Into the midst of this teenage confusion entered twin forces which tapped into and flowered out of earlier memories of bull frogs croaking in the night. Buddhism and (for want of a better term) Native spirituality both transcended my middle class, WASP, Judeo-Christian worldview. My Earth-view was now more dynamic and compassionate, even alive again!

It was now possible to think that maybe each of those atoms were worlds in themselves. The proposition that it was okay to exploit Earth became untenable. To exploit Earth was to do harm to another sentient being. To thankfully accept the nurturing of nature, to walk in balance with the planet could be the purpose of life.

In one of those omnipresent ironies of life, one of my most spiritual experiences of Earth was when I first saw the Apollo mission’s photograph of Earth rising over the moon’s horizon.
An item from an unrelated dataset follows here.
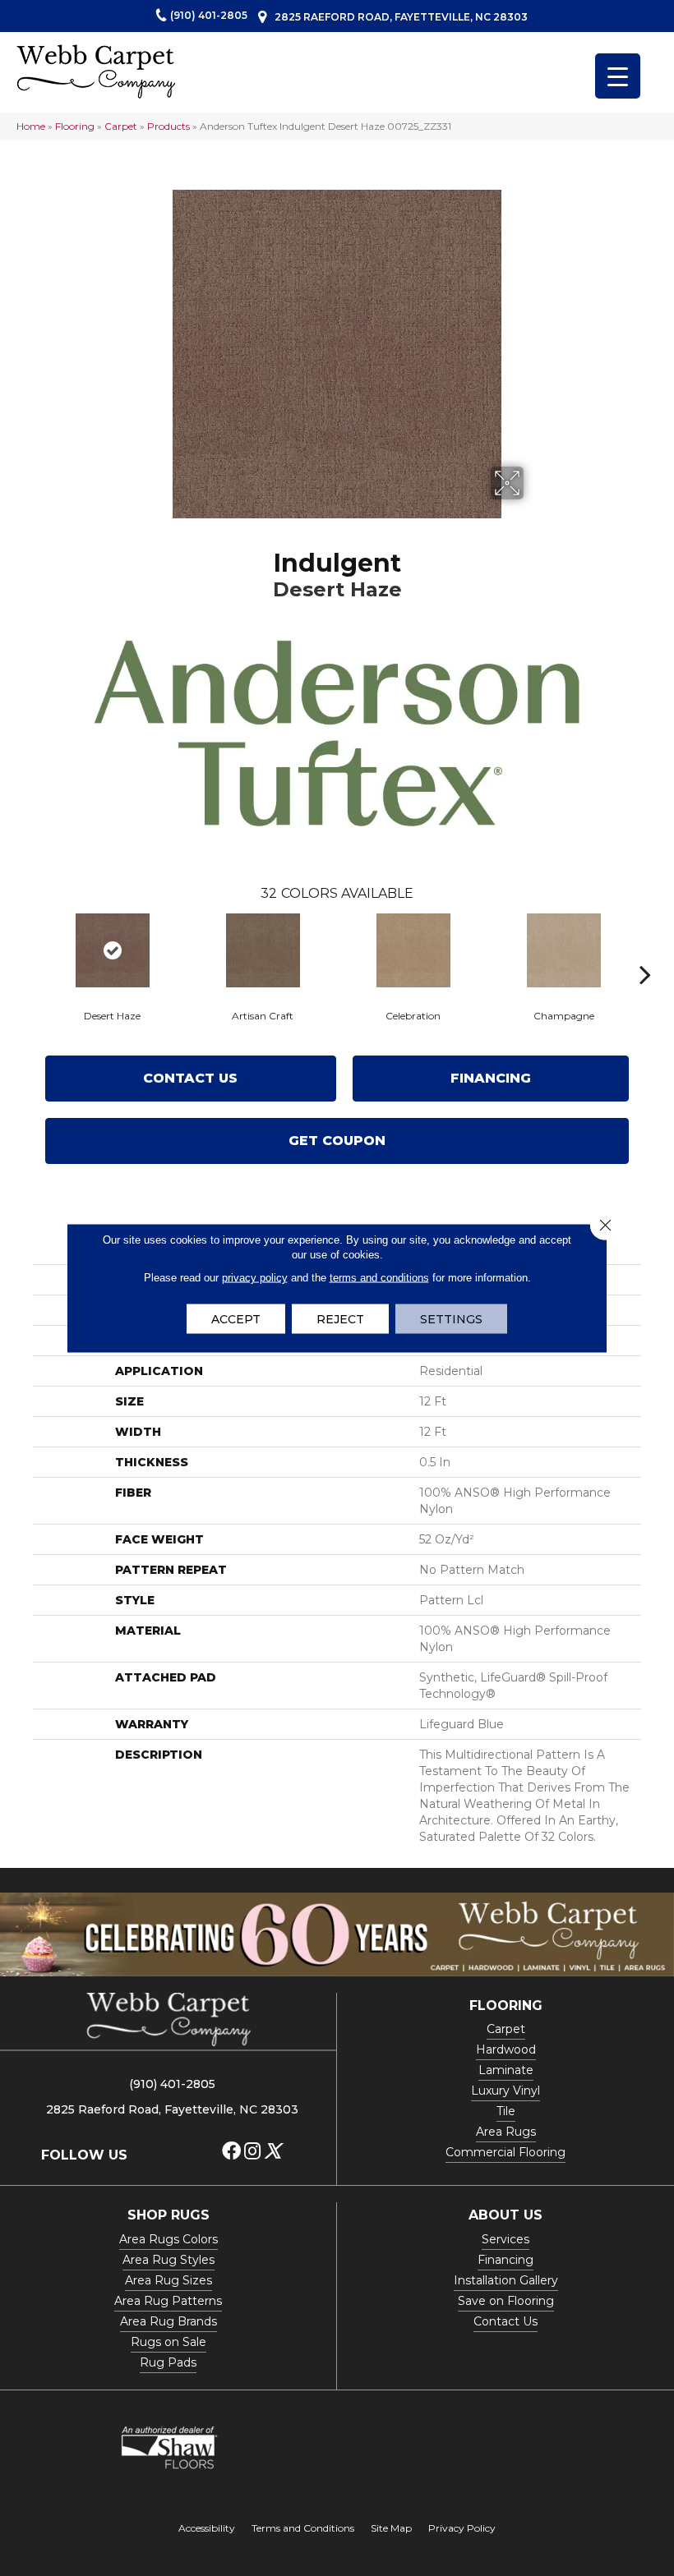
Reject (340, 1319)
Here was a very expensive picture achieved through historic scientific effort, a view of Earth from a quarter million miles away (quite removed). Yet there was all the beauty, fragility and vitality shining out from that big blue marble! After that we were all living in a global village.

A Few Suggestions:

• Be aware of Earth as alive on her many levels.

• Notice the weeds growing even through the concrete of the cities.

• Watch the clouds roll above.

• Do some gardening, a.k.a. horticultural therapy.

• The Tibetans have a very simple yet profound visualization in which you experience every person you know as having been your mother in previous lives. This can be extended to include every sentient being you come across including birds and bugs and your dog and that tree out there in the front yard. And that can be even further expanded to imaging Earth herself as your mother.

The late Ken Pratt, fondly remembered, was a freelance writer who passed in June, 2020.